(ENTRIES SUPPLIED)

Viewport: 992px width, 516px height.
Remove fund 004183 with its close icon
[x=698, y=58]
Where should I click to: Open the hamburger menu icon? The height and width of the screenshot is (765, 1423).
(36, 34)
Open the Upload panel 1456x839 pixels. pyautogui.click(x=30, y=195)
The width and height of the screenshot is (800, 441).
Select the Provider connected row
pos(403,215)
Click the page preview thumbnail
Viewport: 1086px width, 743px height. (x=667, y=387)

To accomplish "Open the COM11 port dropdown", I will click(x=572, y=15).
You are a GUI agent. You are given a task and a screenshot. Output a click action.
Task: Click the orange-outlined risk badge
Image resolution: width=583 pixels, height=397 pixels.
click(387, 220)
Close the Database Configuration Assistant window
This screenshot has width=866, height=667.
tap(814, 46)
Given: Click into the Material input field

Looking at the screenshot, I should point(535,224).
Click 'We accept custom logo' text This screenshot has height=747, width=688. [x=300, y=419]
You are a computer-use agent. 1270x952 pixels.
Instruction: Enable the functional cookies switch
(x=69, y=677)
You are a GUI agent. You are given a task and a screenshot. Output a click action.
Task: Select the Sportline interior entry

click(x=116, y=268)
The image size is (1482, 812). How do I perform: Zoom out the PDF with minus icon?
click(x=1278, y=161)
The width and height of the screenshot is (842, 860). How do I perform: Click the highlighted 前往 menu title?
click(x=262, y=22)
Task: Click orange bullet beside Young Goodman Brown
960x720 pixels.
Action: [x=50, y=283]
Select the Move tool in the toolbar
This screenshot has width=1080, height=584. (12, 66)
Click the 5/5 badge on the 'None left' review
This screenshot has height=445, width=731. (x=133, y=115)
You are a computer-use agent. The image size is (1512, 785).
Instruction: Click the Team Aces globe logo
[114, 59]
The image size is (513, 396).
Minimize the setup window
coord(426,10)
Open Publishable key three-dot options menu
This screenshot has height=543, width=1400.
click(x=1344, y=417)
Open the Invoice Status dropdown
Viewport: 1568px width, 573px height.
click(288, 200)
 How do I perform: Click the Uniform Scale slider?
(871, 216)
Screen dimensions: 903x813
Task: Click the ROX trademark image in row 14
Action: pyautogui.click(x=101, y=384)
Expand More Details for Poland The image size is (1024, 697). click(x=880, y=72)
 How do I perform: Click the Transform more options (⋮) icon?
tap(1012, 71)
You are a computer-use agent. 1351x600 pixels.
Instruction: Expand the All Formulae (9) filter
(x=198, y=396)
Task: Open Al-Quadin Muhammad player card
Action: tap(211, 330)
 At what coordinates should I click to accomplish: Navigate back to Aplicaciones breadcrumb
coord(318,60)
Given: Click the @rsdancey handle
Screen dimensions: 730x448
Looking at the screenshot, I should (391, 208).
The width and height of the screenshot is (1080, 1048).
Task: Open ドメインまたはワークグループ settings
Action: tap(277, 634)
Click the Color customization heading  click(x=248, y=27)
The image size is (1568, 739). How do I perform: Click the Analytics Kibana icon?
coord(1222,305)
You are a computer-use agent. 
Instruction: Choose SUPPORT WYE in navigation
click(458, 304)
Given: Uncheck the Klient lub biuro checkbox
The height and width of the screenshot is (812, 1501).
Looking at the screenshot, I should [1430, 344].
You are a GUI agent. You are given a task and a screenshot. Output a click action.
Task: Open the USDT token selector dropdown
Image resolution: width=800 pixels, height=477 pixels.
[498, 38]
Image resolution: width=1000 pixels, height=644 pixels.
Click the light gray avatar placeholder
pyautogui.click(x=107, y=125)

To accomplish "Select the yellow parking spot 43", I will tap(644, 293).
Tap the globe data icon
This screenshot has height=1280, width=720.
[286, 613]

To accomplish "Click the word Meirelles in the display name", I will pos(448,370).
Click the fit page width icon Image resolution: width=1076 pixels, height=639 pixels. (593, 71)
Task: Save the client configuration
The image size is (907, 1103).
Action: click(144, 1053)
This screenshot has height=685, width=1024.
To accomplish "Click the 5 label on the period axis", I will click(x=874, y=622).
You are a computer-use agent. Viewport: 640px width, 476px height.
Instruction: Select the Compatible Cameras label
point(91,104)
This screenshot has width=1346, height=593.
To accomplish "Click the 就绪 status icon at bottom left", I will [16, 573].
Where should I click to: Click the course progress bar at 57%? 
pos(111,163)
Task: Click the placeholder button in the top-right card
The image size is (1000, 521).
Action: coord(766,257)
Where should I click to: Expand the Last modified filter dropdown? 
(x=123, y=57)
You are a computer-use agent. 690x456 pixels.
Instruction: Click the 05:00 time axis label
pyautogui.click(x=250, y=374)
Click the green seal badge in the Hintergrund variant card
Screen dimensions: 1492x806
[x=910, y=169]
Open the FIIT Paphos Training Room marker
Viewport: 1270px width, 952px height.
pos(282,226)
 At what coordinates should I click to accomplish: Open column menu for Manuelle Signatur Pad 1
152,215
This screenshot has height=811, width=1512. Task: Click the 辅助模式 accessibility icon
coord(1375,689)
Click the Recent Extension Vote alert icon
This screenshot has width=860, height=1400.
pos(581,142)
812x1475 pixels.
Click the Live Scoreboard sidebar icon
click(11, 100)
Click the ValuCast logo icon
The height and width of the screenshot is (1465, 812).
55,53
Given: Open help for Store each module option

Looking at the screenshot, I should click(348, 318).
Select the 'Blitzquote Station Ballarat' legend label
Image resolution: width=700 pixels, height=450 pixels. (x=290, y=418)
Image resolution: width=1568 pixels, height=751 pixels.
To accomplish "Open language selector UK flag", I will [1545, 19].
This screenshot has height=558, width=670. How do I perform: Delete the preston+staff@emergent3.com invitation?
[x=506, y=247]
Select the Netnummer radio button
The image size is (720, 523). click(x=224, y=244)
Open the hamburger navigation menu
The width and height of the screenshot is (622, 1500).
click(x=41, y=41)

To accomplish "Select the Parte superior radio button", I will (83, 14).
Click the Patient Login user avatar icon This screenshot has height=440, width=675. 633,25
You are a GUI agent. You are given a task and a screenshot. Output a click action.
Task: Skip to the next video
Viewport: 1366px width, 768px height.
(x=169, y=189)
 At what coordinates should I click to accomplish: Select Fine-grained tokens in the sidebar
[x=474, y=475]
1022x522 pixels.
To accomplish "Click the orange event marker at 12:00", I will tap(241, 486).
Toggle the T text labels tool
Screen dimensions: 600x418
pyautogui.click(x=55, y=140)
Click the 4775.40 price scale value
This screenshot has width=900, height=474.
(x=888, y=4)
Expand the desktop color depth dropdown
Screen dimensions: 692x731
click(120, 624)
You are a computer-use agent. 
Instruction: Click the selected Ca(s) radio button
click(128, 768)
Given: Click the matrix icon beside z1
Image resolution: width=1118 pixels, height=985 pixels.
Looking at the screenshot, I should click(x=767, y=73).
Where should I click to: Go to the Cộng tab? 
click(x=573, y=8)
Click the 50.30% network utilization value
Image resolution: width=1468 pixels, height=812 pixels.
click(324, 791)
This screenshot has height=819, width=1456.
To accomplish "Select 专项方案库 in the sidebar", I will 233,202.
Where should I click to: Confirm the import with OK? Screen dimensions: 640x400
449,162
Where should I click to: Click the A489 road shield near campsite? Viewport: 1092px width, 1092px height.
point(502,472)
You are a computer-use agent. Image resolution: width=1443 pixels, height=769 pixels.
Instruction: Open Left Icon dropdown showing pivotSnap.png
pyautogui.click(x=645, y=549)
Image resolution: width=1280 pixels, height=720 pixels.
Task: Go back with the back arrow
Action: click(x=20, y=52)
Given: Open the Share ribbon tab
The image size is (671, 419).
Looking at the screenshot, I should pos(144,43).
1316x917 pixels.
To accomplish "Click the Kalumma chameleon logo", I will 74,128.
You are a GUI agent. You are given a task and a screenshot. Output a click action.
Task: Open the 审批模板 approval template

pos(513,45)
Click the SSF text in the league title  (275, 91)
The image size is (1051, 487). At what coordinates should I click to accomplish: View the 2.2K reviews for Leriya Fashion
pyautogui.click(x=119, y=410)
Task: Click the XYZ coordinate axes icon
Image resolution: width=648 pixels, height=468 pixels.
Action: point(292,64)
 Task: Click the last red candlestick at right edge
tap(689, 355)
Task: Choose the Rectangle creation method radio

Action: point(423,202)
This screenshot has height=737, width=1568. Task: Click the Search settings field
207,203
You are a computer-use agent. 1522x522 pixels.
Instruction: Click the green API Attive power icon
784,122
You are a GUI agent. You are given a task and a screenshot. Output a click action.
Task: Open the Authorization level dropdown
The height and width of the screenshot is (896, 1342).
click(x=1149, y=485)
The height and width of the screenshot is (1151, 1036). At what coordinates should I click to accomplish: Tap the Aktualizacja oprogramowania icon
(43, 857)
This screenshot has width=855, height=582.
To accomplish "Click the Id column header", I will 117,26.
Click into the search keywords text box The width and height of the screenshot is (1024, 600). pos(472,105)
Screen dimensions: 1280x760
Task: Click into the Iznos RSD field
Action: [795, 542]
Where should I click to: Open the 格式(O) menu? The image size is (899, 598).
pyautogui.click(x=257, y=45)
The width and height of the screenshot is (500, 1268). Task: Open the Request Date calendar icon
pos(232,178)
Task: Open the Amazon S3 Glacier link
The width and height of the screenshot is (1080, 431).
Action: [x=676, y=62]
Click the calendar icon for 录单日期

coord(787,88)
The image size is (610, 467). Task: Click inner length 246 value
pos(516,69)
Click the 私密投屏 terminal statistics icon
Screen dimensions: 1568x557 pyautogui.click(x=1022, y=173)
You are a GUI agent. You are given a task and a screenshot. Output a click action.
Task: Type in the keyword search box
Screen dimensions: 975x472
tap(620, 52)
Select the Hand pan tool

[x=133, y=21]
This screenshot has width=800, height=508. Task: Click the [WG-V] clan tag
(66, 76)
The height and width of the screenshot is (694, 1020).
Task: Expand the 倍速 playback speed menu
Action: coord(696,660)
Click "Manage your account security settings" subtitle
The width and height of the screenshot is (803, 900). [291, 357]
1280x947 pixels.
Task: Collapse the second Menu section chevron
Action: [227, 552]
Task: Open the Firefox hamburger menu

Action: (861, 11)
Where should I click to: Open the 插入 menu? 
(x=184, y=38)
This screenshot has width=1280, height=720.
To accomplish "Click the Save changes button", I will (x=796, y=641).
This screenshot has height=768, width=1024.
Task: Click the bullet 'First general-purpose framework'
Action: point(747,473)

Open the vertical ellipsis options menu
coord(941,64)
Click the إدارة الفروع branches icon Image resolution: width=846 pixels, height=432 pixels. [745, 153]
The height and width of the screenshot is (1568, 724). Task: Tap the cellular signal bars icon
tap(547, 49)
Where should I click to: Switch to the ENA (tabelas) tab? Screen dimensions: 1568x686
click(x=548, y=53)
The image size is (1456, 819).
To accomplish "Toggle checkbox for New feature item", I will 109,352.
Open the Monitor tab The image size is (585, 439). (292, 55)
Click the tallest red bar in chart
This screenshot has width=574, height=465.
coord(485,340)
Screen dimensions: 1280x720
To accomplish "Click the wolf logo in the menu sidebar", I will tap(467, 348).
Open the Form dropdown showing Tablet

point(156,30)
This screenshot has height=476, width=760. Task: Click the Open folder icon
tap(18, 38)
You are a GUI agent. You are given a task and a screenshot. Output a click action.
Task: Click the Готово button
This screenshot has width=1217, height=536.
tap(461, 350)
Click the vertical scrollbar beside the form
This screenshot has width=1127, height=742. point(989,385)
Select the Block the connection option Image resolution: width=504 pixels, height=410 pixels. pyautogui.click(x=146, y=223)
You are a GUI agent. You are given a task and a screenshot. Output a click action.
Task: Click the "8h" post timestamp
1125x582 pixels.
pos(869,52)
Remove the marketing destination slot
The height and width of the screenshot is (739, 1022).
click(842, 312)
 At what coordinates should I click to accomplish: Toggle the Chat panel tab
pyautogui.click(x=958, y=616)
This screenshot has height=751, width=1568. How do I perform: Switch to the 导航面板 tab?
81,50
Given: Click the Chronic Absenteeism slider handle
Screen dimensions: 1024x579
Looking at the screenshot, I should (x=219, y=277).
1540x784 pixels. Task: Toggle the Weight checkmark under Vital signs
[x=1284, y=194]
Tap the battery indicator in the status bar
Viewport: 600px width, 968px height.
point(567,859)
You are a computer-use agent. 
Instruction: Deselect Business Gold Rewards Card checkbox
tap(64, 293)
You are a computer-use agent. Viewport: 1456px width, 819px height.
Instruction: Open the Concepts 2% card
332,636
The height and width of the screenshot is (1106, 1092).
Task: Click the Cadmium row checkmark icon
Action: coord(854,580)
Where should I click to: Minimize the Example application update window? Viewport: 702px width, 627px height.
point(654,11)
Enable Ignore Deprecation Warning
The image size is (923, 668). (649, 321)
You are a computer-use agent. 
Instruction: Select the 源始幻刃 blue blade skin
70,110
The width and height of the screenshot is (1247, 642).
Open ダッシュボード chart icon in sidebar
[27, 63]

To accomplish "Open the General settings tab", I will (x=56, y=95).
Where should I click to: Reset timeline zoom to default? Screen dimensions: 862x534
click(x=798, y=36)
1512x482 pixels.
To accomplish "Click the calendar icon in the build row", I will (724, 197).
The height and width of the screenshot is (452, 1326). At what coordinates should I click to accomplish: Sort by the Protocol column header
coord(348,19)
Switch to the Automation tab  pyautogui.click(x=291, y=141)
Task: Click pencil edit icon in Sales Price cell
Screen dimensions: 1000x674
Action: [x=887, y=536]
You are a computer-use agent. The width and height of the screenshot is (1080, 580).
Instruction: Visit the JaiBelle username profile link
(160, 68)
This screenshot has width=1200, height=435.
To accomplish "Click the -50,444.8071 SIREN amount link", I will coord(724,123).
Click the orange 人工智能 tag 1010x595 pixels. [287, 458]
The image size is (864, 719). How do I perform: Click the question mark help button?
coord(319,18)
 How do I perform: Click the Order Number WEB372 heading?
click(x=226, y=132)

(End ENTRIES SUPPLIED)

A verbatim transcription is needed of the lines above, starting at the line with "This screenshot has width=1346, height=593." and ending at the line with "Task: Click the placeholder", both included, and of nothing else.

This screenshot has width=1346, height=593.
To accomplish "Click the 就绪 status icon at bottom left", I will [16, 573].
Where should I click to: Click the course progress bar at 57%? 
pos(111,163)
Task: Click the placeholder button in the top-right card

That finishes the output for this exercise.